I then asked the chatbots to summarize a meeting to handle a fictional public relations crisis in which users of my A.I. start-up’s technology believed that the bot had become sentient.
In this scenario, I pretended I had met with Karen, the chief technology officer, and Henry, the chief communications officer, and discussed putting out a statement explaining how the A.I. had not become aware of its surroundings.
In response, ChatGPT generated a detailed memo recapping who had attended the meeting and what had been discussed, and then laid out the action plan: Henry would craft a statement, Karen and I would review and approve it, then Henry would release the statement the next morning.
Bard crafted a similar meeting memo, but its action plan was a bit odd. It said that I, the chief executive, was in charge of creating the statement, a job that is typically assigned to the communications officer.
When I told ChatGPT and Bard that I was traveling to Taipei, Taiwan, next month for a business meeting, I asked them to come up with an itinerary that would help me adjust for jet lag before the meeting.
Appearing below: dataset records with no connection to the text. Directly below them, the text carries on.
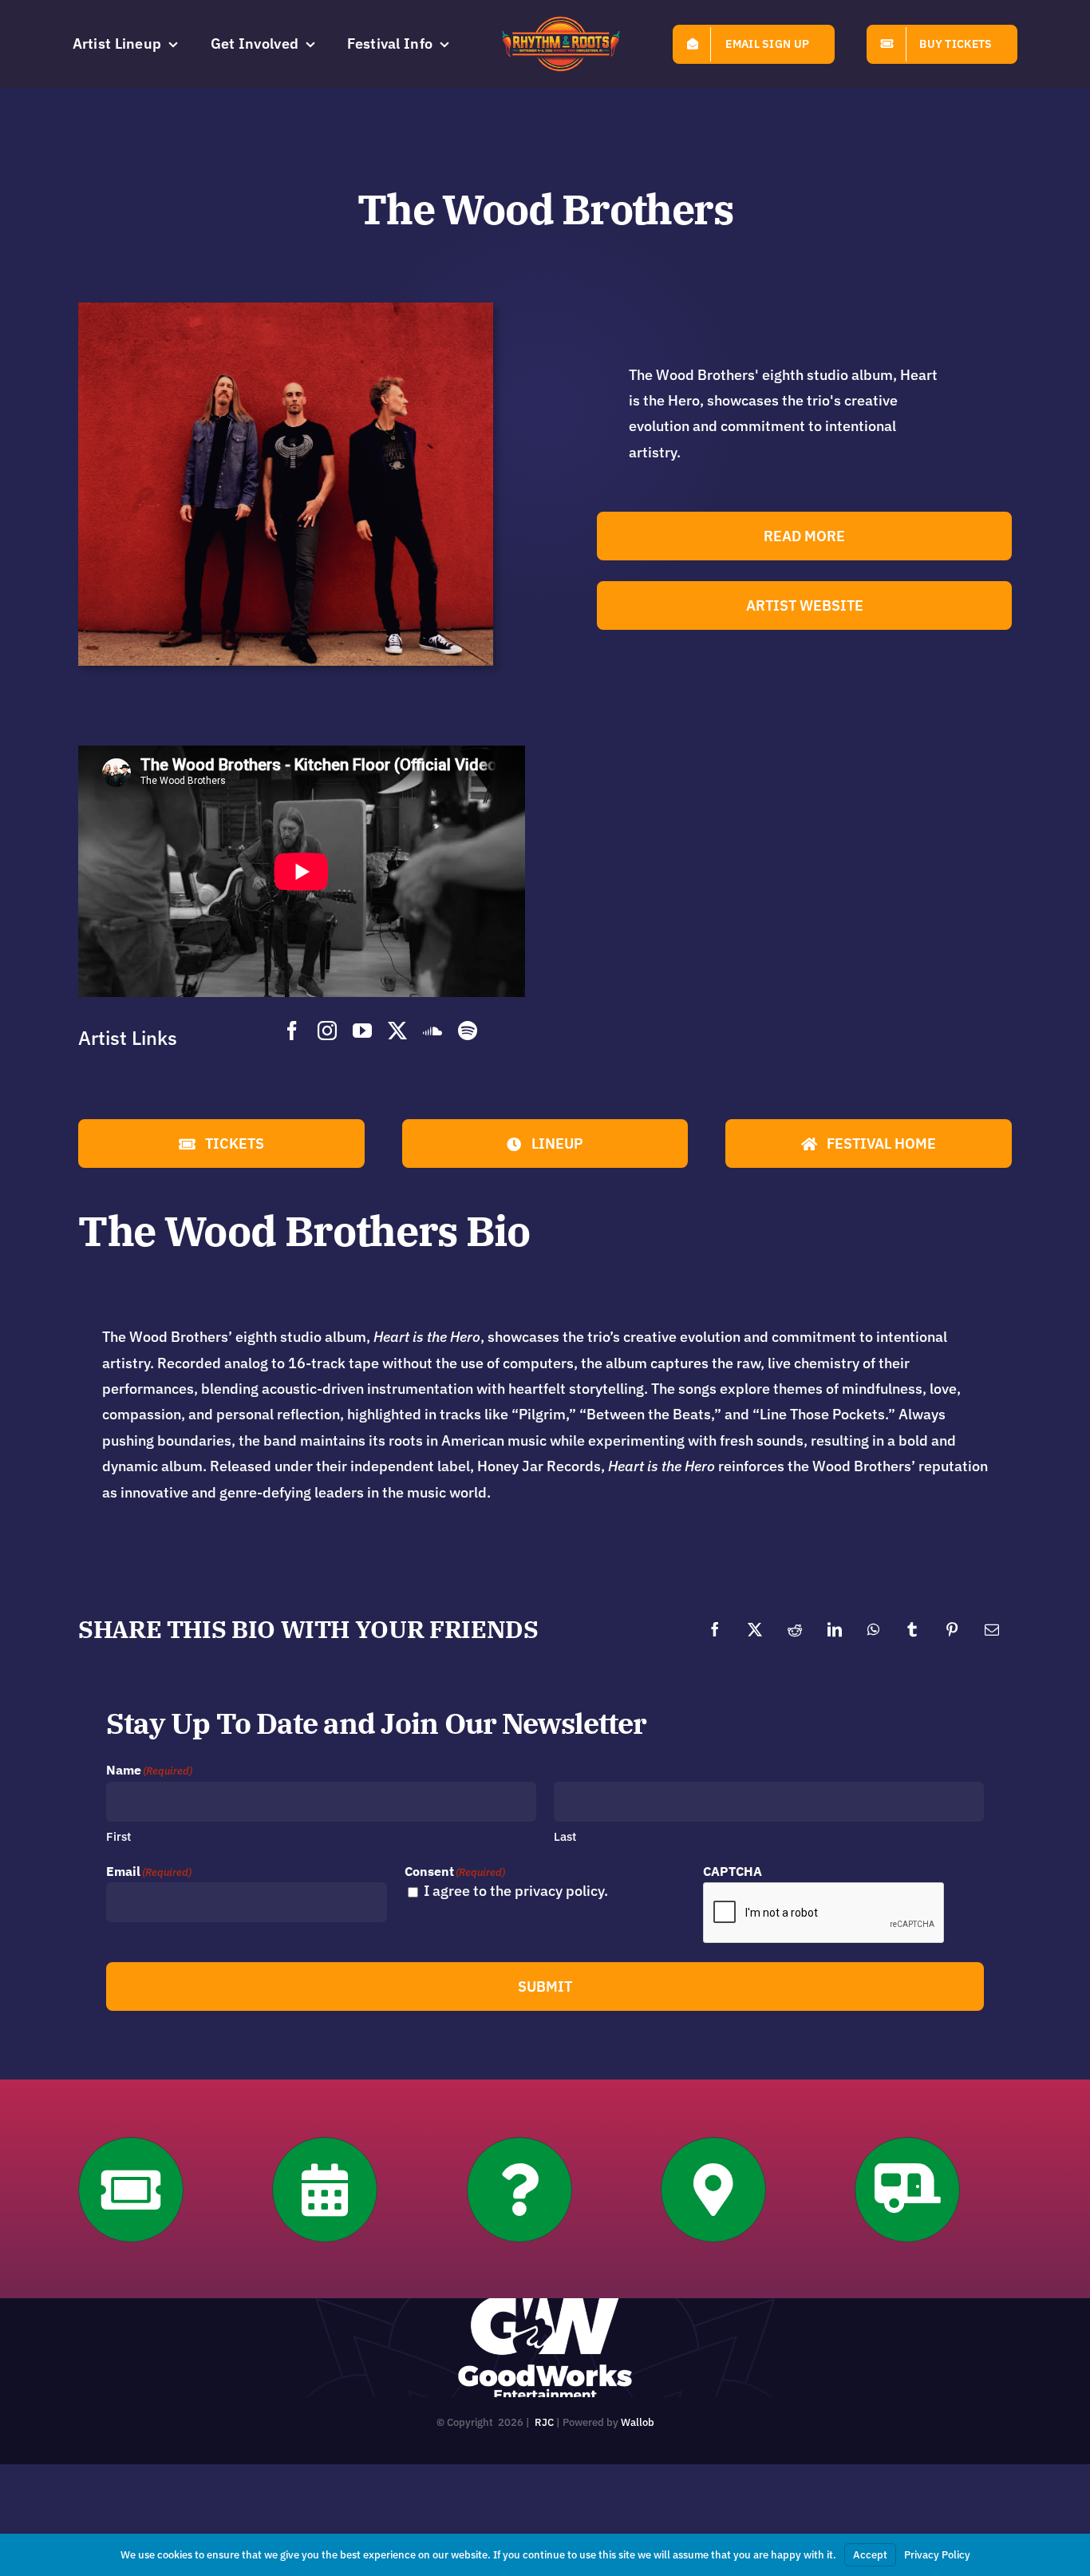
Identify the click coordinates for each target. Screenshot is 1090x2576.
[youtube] (362, 1030)
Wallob (637, 2422)
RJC (544, 2422)
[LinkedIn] (835, 1629)
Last (565, 1836)
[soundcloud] (432, 1030)
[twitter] (397, 1030)
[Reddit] (795, 1629)
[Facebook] (715, 1629)
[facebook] (292, 1030)
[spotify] (467, 1030)
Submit (545, 1986)
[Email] (992, 1629)
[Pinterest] (952, 1629)
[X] (755, 1629)
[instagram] (327, 1030)
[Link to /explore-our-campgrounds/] (907, 2189)
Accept (870, 2555)
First (118, 1836)
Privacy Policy (937, 2555)
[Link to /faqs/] (519, 2189)
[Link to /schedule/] (324, 2189)
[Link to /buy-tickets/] (131, 2189)
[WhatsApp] (873, 1629)
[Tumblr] (912, 1629)
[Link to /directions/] (713, 2189)
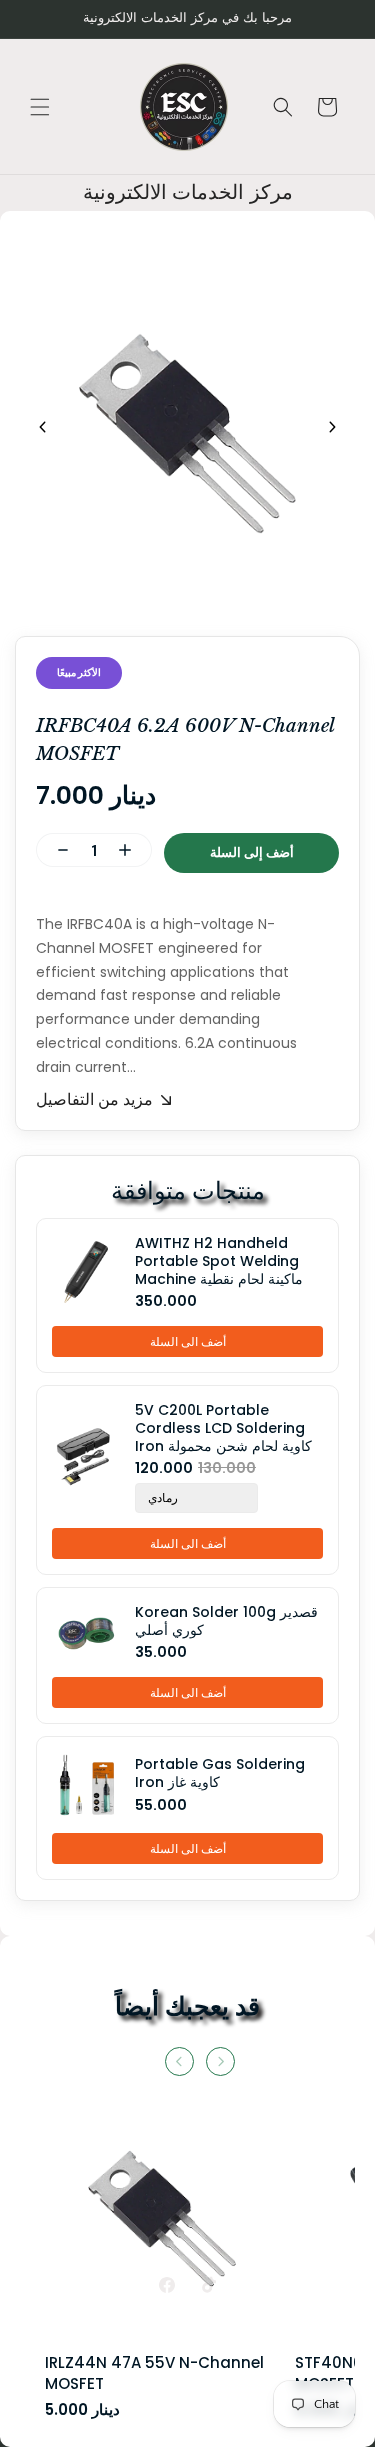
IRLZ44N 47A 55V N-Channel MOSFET (154, 2373)
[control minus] (55, 850)
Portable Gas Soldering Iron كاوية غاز (220, 1773)
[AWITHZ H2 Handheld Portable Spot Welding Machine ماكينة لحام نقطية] (91, 1272)
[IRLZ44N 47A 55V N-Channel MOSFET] (162, 2226)
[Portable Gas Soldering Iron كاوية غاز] (91, 1785)
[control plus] (133, 850)
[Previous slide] (43, 427)
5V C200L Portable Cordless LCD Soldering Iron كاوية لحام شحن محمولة (223, 1428)
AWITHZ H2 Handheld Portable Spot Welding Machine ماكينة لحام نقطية (219, 1261)
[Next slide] (332, 427)
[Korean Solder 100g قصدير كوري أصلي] (91, 1632)
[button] (40, 107)
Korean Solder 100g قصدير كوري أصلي (226, 1621)
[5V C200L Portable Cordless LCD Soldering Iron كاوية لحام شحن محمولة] (91, 1457)
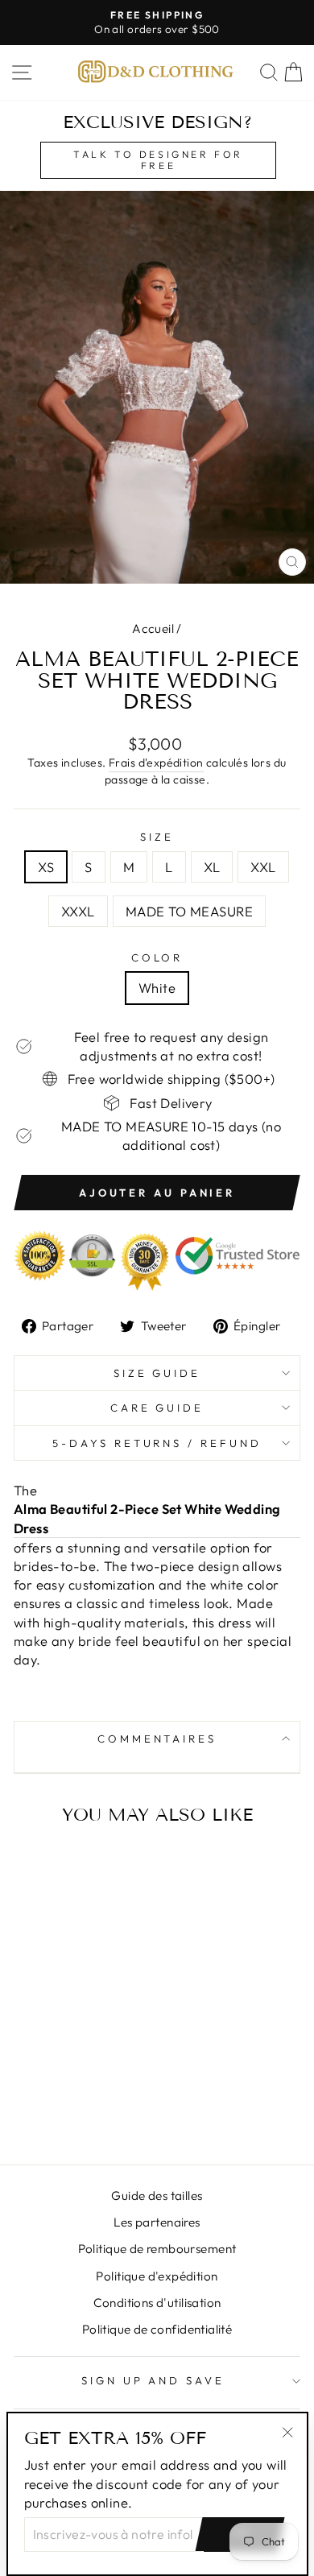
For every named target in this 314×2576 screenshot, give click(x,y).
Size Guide (157, 1373)
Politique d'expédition (156, 2276)
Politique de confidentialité (157, 2329)
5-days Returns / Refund (157, 1443)
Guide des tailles (156, 2195)
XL (212, 866)
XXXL (78, 911)
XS (46, 866)
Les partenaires (157, 2222)
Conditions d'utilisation (157, 2302)
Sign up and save (153, 2380)
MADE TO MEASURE (189, 911)
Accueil (153, 628)
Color (157, 957)
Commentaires (157, 1738)
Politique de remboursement (157, 2248)
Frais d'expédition (156, 762)
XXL (262, 866)
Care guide (157, 1407)
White (157, 987)
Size (157, 836)
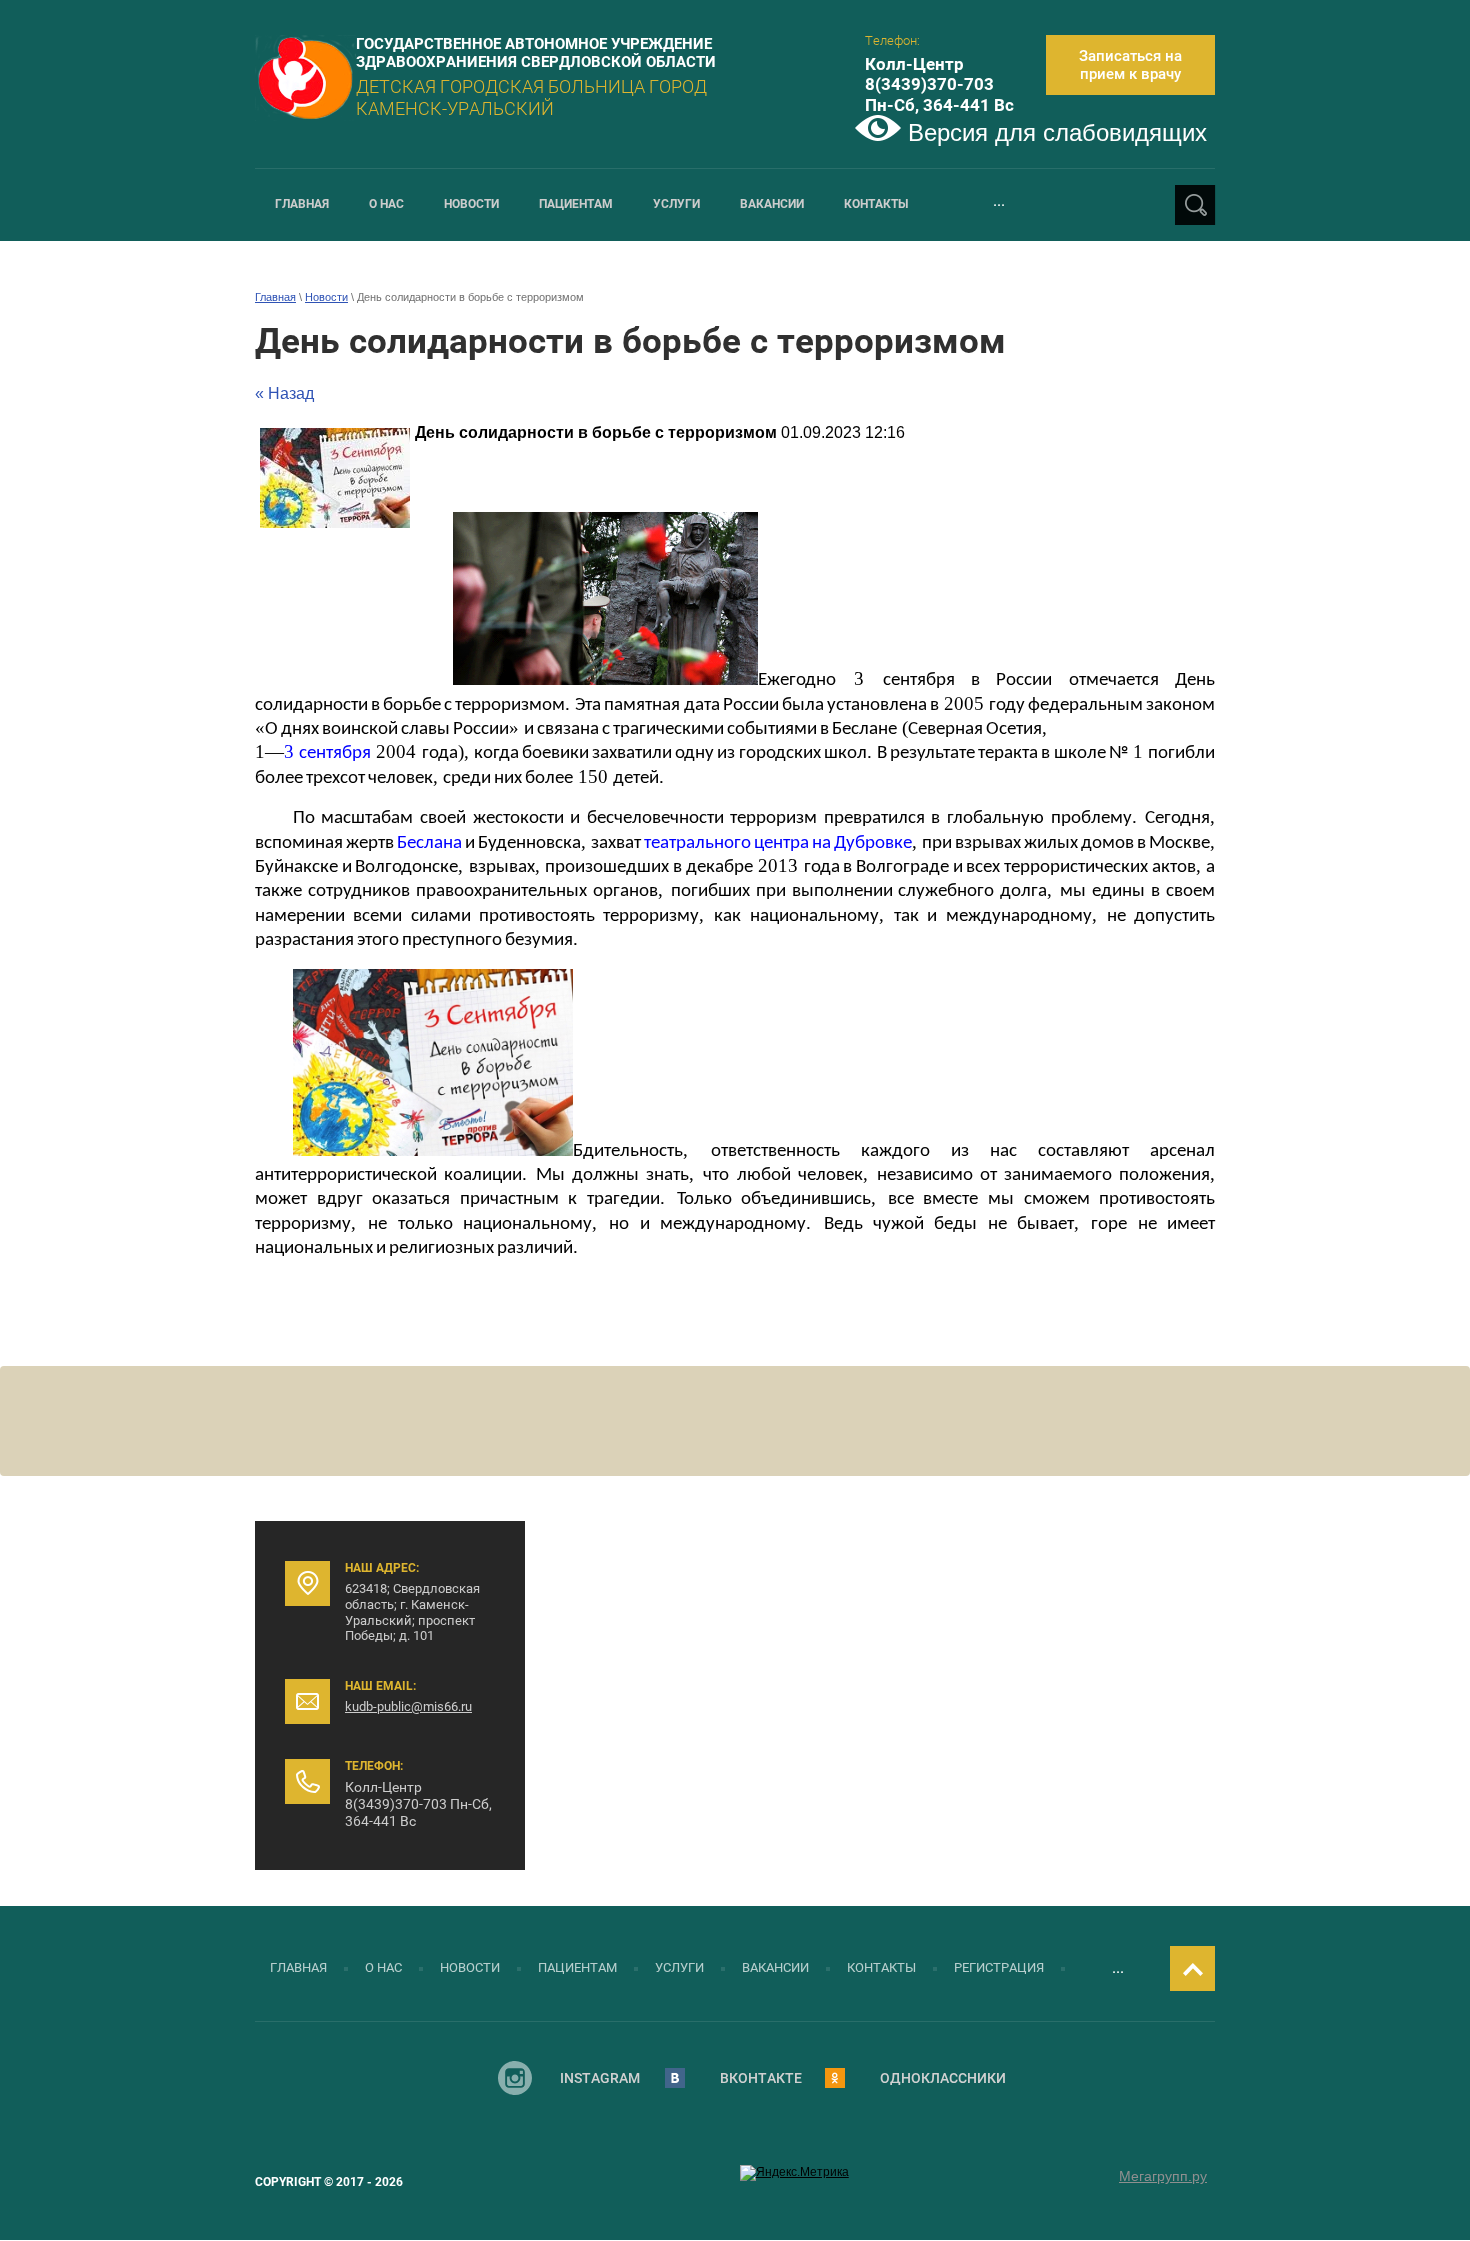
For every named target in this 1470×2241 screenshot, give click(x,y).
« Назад (284, 393)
I also asked them to pick a hotel in a central location and recommend quick places to eat throughout the week. Finally, I said I wanted to spend a weekend in Taipei before flying home.
Again, ChatGPT did a remarkable job. It said to arrive in Taipei on Sunday to check into the W Taipei, a hotel in the city center, and grab a quick dinner on Yongkang Street, a bustling part of town with lots of food options. It said to then take Monday to adjust for jet lag before the business meeting on Tuesday. My only nitpick was that Yongkang Street is about three miles from the hotel and there are quicker food options nearby.
Bard recommended taking a nap to adjust for jet lag on Day 1 and then immediately taking the business meeting on Day 2, which was a tad brutal. It didn’t bother suggesting a hotel.
Bard also failed to recommend specific places to eat. “Have dinner at a local restaurant,” it said instead. Finally, it ignored my request for time to explore the city on the weekend. This was surprising because food and hotel recommendations are typically just a Google search away.
Google said in a statement that Bard was an early experiment and that people could get started using the chatbot to come up with ideas and then click “Google It” to do a web search to explore further.
Both Bard and ChatGPT were unable to do the most important job of an executive assistant: checking a calendar and finding time in my schedule to go to the dentist.
That’s because the bots cannot gain access to people’s calendars. But they most likely will be able to very soon.
Mr. Krawczyk said the goal was to eventually take the lessons it learned from Bard about large language models and apply them across Google’s entire portfolio of services, which includes Google Calendar.
OpenAI, which declined to comment, recently announced that it had teamed up with companies to provide plug-ins to make ChatGPT work with third-party services including Expedia, OpenTable and Instacart. Working with a calendar app is an obvious next step.
People or Chatbots?
All these tests brought me to an uncomfortable conclusion about the broad implications of this technology for jobs, especially those that heavily involve repetitious work that could be easily automated.
While people currently make better assistants than chatbots — and certainly much better than Bard — A.I. can already do a good enough job handling many administrative tasks. Widespread use of chatbots could potentially shift the duties of executive assistants away from rote tasks and toward more strategic problem solving, or replace humans altogether.
At the pace that these technologies are evolving, we may get to see how all this plays out fairly soon.